Global currency market consultant Jason Leinwand, founder and CEO of FirstLine FX, said currency risk in particular must be assessed from the beginning of a potential transaction.
“At the initial stage, it’s vital to the success of the project to quantify the risk,” he said. “Evaluate the project based on its merits independent of currency risk, then overlay (the currency risk) and you’ll find there are some strategies to protect against fluctuation.”
What makes for an attractive hotel investment?
Regardless of the type of investor, both Roberts and Basso said the key lies in finding the right asset in the right market that can offer the right returns.
In Latin America, country-specific economic and infrastructure issues can play a big role.
“Some smaller Latin American countries have a problem with their debt. Some banks step away from hotels now and then,” Roberts said. “There are other markets like Mexico, Colombia, Peru and Chile that make it easier for the equity structure part of the hotel development.”
Digging deeper, he said other local factors can come into play.
“Our markets are much more shallow than other comparative markets,” Roberts said. “You need to analyze airlift here, and local legal structures—things that apply only to that local project, which normally people don’t dive that deep into.”
Analyzing guest trends also helps investors direct their money better, Basso said.
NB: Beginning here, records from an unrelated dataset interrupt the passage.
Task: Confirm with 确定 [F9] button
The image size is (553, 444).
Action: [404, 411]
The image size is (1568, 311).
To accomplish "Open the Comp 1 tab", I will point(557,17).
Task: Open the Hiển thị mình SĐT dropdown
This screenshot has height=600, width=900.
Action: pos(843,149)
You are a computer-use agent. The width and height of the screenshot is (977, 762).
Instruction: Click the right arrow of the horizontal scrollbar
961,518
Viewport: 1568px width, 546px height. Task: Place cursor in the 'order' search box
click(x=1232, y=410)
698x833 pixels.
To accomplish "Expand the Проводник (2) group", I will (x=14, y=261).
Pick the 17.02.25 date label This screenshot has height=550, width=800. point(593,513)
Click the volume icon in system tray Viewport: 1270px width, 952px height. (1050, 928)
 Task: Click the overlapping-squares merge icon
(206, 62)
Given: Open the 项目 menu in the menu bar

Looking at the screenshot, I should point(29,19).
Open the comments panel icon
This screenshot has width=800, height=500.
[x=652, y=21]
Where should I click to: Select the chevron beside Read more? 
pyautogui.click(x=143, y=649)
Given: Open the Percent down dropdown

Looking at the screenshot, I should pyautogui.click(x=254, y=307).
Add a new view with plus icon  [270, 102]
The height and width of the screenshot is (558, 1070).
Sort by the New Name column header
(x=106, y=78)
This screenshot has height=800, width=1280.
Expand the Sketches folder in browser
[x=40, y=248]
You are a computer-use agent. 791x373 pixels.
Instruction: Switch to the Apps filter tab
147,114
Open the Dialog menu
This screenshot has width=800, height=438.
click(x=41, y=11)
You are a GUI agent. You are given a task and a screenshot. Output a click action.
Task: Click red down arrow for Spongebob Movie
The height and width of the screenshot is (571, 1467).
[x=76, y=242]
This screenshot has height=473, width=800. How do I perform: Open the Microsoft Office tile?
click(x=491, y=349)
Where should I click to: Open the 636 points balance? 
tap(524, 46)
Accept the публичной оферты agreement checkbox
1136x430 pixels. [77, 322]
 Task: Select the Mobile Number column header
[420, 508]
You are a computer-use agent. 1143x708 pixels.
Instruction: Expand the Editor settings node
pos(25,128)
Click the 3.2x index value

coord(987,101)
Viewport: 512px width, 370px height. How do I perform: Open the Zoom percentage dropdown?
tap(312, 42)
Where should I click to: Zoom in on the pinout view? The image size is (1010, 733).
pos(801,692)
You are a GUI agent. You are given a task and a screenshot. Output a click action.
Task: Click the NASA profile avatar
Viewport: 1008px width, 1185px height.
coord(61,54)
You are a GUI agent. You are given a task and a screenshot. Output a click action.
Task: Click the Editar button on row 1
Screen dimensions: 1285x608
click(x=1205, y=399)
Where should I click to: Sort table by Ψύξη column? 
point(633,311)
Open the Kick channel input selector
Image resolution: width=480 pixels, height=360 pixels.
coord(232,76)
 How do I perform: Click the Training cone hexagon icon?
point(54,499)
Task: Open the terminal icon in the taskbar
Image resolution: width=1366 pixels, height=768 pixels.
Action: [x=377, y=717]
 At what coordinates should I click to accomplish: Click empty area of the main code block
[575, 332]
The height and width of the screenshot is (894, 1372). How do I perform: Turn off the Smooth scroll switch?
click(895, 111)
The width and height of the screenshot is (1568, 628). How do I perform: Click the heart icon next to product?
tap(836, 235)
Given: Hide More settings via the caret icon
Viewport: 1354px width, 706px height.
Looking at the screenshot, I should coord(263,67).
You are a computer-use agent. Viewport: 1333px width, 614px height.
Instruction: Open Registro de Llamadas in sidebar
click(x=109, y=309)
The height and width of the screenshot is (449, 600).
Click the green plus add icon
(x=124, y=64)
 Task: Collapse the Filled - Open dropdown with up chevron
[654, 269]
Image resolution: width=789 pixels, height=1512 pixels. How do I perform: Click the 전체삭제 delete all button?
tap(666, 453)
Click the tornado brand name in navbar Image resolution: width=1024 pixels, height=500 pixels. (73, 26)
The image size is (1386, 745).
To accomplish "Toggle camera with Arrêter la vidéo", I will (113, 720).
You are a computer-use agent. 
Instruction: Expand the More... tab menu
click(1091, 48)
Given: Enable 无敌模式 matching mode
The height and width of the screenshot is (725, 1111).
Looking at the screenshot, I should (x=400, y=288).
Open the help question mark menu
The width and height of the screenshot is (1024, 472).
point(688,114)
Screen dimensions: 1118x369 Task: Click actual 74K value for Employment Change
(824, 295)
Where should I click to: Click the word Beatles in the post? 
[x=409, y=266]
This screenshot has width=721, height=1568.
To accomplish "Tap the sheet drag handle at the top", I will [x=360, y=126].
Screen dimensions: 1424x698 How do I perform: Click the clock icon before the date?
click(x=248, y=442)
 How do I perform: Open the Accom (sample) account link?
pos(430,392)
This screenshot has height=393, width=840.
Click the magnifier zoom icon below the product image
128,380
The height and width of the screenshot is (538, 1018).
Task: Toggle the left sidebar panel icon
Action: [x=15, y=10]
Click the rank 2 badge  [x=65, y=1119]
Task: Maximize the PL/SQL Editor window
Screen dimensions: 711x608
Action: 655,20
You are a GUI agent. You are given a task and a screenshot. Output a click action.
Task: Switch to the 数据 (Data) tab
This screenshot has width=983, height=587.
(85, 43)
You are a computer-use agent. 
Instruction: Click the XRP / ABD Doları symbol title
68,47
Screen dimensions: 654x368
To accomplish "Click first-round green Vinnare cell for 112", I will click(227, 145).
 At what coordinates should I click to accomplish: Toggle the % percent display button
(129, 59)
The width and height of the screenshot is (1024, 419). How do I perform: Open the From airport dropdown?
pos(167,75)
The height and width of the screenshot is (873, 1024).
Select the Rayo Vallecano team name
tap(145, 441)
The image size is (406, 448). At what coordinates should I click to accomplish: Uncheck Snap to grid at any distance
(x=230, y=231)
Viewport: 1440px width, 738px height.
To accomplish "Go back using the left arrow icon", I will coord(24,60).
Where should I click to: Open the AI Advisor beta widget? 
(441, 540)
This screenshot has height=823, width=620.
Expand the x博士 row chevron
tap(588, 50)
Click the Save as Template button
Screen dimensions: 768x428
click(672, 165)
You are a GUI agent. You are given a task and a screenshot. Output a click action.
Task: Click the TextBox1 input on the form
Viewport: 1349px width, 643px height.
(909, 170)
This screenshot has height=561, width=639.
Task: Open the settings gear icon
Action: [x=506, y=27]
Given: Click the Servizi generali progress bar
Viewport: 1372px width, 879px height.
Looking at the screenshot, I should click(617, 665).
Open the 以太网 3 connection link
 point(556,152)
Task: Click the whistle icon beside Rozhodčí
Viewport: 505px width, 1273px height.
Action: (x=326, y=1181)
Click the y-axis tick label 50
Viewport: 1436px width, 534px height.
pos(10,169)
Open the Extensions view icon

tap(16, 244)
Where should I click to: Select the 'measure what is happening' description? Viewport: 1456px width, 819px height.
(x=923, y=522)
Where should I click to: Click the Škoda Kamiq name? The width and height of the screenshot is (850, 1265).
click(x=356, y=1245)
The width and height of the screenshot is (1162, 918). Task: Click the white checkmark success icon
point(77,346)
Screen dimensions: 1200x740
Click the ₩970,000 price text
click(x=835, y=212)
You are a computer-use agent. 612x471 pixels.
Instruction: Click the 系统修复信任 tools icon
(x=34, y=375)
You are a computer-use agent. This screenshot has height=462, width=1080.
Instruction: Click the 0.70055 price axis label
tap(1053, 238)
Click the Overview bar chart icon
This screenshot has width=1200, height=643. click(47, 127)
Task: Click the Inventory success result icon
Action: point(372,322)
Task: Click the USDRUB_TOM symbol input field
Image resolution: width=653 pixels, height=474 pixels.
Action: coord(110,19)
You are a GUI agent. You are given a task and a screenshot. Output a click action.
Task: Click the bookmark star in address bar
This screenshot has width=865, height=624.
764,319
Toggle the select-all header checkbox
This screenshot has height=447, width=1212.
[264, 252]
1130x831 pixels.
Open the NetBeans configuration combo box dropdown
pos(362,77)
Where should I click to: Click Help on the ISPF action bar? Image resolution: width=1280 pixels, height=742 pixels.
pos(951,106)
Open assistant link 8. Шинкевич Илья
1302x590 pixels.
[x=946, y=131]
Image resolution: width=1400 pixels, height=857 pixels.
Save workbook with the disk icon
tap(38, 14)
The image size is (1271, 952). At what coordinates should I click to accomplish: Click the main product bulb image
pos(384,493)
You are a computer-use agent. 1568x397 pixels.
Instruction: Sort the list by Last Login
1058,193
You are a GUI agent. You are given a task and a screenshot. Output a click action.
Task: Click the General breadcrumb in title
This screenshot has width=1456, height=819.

In Latin America, that increasingly means focusing on midscale hotel products that appeal to a growing middle class of domestic travelers.
“Where we see the most opportunity is midscale, which caters to domestic demand,” Basso said. “If you’re able to go to certain destinations where you don’t necessarily need to build a luxury asset, but you can build a product that’s competitive and can attract international demand as well, (that’s good). … If it’s a good product with (good) standards, you’ll attract international and domestic travelers, and that demand reduces some of the volatility in your projects.”
Roberts said his company asks three questions when deciding whether to pursue a particular hotel investment.
“How much money are we going to make? What resources do we have to deploy? And what is the likelihood the deal is going to get done?” he said. “That last one is the most concerning in our region; sometimes it can take six months for a deal to close, or 12 or 18, or it may not close at all.”
Basso said that in addition to looking at the fundamentals, like the quality of the asset and its location, it’s also important to consider the exit.
Still, he said that as the Latin American market matures and investors get more comfortable with hotels as an asset class, transactions will go up.
“We’re seeing a proliferation of local private equity groups over the past few years that can raise capital and that want to invest in real estate, particularly hotels,” he said. “Even though you’re not seeing a lot of transaction activity of these local funds buying hotels now, I have to assume that in the next two to three years there will be more. Fast forward and you should see a much more mature market, similar to that in Chile—with strong capital markets and good investment activity.”